The choice of the passenger

People want to get from A to B as quickly as possible, according to research into the desires of the travelling public. The shorter the door to door journey, the better. Regarding public transport use, passengers do not spend the majority of their travel time on the tram, bus or train; rather, most of their time is spent travelling to and from stops (the so-called access and egress time), and waiting and changing lines.

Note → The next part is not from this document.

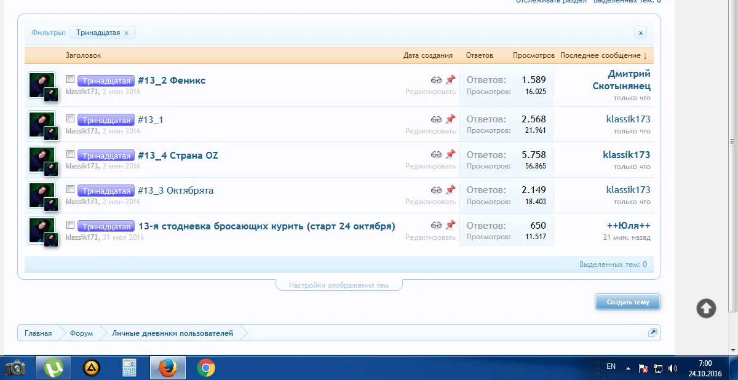This screenshot has width=738, height=380.
Task: Click the glasses watch icon on topic #13_1
Action: (437, 118)
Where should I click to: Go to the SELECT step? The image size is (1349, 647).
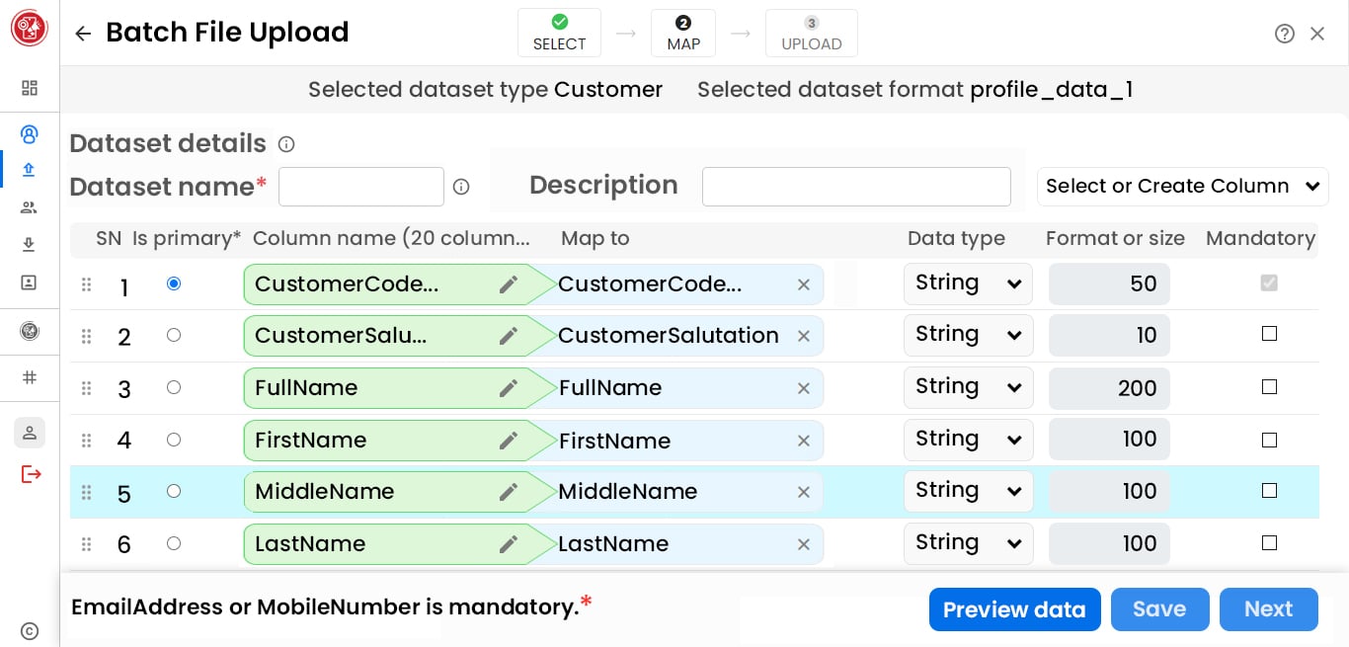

The choice of the passenger

A frequent-service network
The government wants public transport to be more centered around passengers.
But… what exactly do passengers want?
Research has shown that most people above all want to get from A to B as quickly as possible. The shorter the journey from door to door, the better.
Much of the door-to-door journey time is actually time passengers spend off the tram, bus or train:
Travelling to and from the stop, or so-called access and egress time... plus the time spent waiting and changing lines.
To reduce the total journey time, there are two ways of spreading the available vehicles over a given area.
One option is ‘dense’: more lines and stops, but the bus or tram travels less frequently. [...] That means a shorter distance to the stop… but longer waiting times.
The other option is ‘frequent’: fewer lines and stops but the bus or tram travels more often. So there’s less waiting time, but you have to leave earlier to get to the stop.
Research has shown that passengers prefer the second option: less waiting time. Because waiting time […] passes […] slowly!
Passengers prove to be willing to travel further to stops where public transport passes more frequently.
They just walk a little further, go by bike or even travel by skateboard.
It’s easier to plan the journey, because the bus… will arrive soon anyway!
In addition, fewer stops means less stopping… so passengers reach their destination faster.
And if the service is more frequent, you have fewer worries about being on time for your connection.
Moreover, stops on a frequent service are used more intensively. So it becomes more attractive to invest in things like bicycle parking facilities. Making the journey even more pleasant.
Finally, a frequent-service network also combines well with trends such as electric bikes, taxi-sharing and self-driving cars – all of which take care of a ‘dense’ transportation network!
Are there no drawbacks whatsoever?
Yes, there are.
For people who have difficulty walking, some 6% of the Dutch population, those additional meters to the stop can be problematic.
For that reason they already make use of alternatives such as personalized ridesharing or door-to-door services.
Above all, this type of frequent-service network is more than just a theoretical reality. Berlin has already demonstrated this. Since 2004, 26 so-called ‘MetroBuses’ have been in service. These buses arrive every ten minutes – or more frequently! Services on infrequently used lines have been reduced or terminated.
The result?
The objective was 2% more passengers and a 3% cost reduction. This was accomplished. There were 30% more passengers on the MetroBus services. And because the network as a whole became more attractive, other services expanded too.
In other words, frequent is the choice for the public transport passenger of the future!